George Bashukwa e sua esposa, Perepetwa. (Foto: Daily Monitor)
George Bashukwa serviu durante 31 anos como polícia, chegando ao posto de oficial principal do sistema prisional do Uganda. Hoje, aos 85 anos de idade, ele ainda atua com os detidos — mas agora, para lhes levar as boas notícias do Evangelho.
Com os seis filhos criados e os netos crescidos, George vive com a sua esposa, Perepetwa, criando animais e cuidando de plantações no distrito de Ntungamo. Ele deixa regularmente a sua vida pacata para voltar ao ambiente agitado das prisões, para falar do amor de Deus aos presos.
“Os presos têm uma vida, desafios, mas o melhor é que também se podem arrepender. É por isso que acordo todos os dias a pensar no que lhes poderei dizer para mudarem suas vidas”, disse George ao jornal Daily Monitor.
Nascido em 1938, George passou pelo ensino básico e secundário, mas desistiu da escola e fugiu de casa porque os seus pais queriam forçá-lo ao casamento.
“Na época, tínhamos muitas vacas e os meus pais achavam que éramos ricos e não precisávamos de educação. A educação era para os pobres. Trouxeram-me uma mulher para casar em 1962 e fugi de casa com medo de me casar. Foi então que tive a oportunidade de entrar nas prisões em 1963 como carcereiro recruta”, conta ele.
Em 25 anos de carreira policial, ele foi promovido a oficial principal e aposentou-se em 9 de setembro de 1994. Nesse período, ele casou com a sua esposa, com quem construiu a sua família.
Chamada
George resolveu atuar nas prisões de Uganda, onde ele começou a pregar aos detidos. Esta tornou-se sua missão após a aposentadoria. “Deus fez maravilhas neste ministério e espero fazer isto até que Deus me chame”, diz ele.
George também prega em diferentes igrejas no oeste de Uganda e no norte da Tanzânia, fazendo-se acompanhar da esposa.
Em 20 de julho de 2019, George e a sua esposa celebraram 50 anos de casamento.
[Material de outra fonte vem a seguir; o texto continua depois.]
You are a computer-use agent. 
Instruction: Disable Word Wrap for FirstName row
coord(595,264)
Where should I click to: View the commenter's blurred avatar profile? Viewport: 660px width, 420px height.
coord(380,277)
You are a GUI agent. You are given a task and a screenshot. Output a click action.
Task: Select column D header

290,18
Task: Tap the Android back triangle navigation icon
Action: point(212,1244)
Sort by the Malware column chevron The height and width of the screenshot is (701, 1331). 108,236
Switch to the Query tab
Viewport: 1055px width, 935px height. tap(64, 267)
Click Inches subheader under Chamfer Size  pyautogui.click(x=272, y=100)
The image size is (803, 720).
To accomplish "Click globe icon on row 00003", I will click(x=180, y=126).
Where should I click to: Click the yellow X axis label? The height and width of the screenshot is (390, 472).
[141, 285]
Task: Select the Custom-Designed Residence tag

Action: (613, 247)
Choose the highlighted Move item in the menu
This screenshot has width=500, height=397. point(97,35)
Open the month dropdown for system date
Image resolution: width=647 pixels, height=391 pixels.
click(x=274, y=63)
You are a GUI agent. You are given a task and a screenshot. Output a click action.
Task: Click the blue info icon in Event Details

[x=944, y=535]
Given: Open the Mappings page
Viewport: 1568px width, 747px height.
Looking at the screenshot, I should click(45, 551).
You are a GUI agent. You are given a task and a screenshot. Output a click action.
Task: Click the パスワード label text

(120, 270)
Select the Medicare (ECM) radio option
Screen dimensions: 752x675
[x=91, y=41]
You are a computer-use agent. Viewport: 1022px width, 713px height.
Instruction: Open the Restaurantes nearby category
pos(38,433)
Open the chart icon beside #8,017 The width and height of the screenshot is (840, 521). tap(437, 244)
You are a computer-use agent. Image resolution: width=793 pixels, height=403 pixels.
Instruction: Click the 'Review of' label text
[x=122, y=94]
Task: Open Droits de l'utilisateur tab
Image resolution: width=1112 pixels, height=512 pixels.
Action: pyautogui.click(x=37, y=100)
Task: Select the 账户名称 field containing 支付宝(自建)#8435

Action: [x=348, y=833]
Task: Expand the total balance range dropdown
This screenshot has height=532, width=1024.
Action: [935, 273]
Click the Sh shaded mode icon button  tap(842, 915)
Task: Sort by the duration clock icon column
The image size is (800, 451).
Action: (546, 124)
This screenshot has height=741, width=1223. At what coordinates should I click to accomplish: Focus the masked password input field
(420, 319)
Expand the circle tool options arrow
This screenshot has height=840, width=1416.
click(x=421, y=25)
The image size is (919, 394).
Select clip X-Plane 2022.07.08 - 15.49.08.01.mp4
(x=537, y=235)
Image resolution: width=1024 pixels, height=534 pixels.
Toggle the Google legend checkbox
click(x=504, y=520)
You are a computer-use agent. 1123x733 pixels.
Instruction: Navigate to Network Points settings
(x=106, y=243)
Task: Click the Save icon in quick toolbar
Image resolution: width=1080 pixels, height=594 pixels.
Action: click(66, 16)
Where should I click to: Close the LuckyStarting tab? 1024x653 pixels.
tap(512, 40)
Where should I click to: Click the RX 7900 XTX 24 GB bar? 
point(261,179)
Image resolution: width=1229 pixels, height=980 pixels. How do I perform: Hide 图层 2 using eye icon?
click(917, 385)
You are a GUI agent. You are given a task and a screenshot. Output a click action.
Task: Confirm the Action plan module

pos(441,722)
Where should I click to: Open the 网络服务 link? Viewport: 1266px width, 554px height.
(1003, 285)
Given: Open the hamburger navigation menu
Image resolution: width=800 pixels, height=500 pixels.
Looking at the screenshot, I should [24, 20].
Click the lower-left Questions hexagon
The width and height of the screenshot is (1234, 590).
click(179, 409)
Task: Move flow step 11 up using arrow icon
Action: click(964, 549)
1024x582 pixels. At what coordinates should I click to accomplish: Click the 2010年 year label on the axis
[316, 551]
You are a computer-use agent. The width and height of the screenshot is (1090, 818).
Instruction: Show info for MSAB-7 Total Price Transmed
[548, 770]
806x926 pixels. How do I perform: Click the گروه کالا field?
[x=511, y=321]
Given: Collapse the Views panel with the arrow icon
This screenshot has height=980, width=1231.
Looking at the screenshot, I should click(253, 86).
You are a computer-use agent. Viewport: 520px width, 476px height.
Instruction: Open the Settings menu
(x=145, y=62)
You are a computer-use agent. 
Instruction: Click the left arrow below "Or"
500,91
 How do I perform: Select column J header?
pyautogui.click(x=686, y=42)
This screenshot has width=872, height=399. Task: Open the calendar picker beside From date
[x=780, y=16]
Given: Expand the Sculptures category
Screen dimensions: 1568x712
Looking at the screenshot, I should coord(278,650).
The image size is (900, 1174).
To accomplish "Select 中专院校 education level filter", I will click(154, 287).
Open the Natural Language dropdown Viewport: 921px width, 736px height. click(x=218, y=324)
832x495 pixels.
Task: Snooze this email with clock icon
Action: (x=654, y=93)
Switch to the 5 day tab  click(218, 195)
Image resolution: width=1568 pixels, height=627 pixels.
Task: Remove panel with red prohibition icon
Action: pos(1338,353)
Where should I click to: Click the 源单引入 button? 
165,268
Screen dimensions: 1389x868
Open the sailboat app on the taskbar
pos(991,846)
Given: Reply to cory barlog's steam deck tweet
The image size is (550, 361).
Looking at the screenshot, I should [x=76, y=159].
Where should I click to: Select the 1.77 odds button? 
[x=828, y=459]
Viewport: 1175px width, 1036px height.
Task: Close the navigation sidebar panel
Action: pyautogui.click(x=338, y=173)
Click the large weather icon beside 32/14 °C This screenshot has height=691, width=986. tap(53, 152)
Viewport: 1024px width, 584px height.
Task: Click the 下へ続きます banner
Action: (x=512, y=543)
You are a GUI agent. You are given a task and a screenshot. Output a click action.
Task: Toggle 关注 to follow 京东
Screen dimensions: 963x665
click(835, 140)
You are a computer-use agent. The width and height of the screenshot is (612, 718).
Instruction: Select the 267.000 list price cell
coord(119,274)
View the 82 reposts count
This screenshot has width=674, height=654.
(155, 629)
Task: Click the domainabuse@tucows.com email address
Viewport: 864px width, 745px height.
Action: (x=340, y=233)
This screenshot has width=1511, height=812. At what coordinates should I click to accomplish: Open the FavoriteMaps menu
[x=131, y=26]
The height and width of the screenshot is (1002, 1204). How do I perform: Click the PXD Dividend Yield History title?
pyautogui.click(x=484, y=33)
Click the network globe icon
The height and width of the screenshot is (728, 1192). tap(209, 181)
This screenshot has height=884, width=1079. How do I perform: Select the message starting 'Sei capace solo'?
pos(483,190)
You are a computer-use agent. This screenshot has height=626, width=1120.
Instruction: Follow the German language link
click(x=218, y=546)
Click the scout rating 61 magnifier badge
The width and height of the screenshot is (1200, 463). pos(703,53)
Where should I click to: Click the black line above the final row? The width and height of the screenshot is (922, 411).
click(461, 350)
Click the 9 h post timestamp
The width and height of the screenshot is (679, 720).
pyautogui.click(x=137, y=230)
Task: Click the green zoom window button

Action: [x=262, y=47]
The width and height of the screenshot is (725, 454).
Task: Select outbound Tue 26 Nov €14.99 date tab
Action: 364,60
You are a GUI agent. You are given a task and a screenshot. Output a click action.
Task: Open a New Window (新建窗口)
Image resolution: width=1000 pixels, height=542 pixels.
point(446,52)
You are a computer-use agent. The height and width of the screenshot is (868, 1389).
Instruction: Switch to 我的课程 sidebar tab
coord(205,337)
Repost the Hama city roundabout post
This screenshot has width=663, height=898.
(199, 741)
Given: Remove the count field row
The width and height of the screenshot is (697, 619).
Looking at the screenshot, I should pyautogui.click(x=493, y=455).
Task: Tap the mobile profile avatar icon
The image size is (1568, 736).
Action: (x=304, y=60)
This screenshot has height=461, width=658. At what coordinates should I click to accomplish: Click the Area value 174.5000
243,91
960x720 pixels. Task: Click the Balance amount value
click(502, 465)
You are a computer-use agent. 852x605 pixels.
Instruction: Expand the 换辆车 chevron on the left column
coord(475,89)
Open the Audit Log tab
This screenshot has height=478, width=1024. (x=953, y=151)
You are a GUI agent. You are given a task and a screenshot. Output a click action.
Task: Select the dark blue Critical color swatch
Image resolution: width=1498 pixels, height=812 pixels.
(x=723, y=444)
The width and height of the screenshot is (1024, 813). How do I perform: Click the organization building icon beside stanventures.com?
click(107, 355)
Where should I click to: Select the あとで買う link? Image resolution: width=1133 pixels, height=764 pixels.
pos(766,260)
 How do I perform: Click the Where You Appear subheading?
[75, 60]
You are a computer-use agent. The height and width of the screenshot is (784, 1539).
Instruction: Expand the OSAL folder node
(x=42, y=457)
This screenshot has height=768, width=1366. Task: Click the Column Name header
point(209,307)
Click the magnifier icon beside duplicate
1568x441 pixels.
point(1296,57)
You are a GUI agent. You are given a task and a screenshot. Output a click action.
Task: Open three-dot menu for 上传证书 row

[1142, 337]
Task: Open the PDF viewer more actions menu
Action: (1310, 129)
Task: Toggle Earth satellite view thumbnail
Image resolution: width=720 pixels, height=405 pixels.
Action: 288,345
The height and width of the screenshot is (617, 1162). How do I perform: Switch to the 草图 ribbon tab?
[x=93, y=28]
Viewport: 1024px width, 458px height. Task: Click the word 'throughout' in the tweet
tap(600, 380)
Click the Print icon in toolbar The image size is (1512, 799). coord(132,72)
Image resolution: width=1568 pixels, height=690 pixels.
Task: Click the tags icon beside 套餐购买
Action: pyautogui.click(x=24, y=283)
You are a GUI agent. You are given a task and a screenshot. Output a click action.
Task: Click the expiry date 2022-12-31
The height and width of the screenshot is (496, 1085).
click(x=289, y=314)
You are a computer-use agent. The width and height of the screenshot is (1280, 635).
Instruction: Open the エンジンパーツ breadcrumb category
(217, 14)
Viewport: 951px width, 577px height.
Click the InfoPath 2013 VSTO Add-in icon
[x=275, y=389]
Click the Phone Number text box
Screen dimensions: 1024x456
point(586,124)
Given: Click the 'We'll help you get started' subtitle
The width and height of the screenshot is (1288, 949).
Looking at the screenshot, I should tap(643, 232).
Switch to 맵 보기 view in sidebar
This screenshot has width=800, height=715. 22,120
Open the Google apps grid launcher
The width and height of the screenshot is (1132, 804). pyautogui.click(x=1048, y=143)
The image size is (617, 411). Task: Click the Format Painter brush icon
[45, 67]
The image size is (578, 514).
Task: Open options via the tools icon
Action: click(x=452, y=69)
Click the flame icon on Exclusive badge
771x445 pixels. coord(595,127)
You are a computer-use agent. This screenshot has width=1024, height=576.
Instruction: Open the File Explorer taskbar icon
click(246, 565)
Ele observa que uma das melhores experiências da aposentadoria foi passar mais tempo com a sua esposa e com a comunidade em que cresceu.
“Quando me casei, fui abençoado com uma mulher de Deus. Ela manteve a minha família de pé e tivemos muitos filhos juntos”, diz ele sobre o período em que acabou por dedicar mais tempo ao trabalho do que à casa.
Perepetwa diz que sente-se grata a Deus pelo seu marido, especialmente na nova fase na vida do casal. “Espero que Deus nos dê mais anos juntos para compensarmos os anos que perdemos”.
“A missão dele nas prisões permite que ele pense no trabalho e mude a vida dos mais vulneráveis. Ele volta para casa sempre calmo e tranquilo”, conta ela.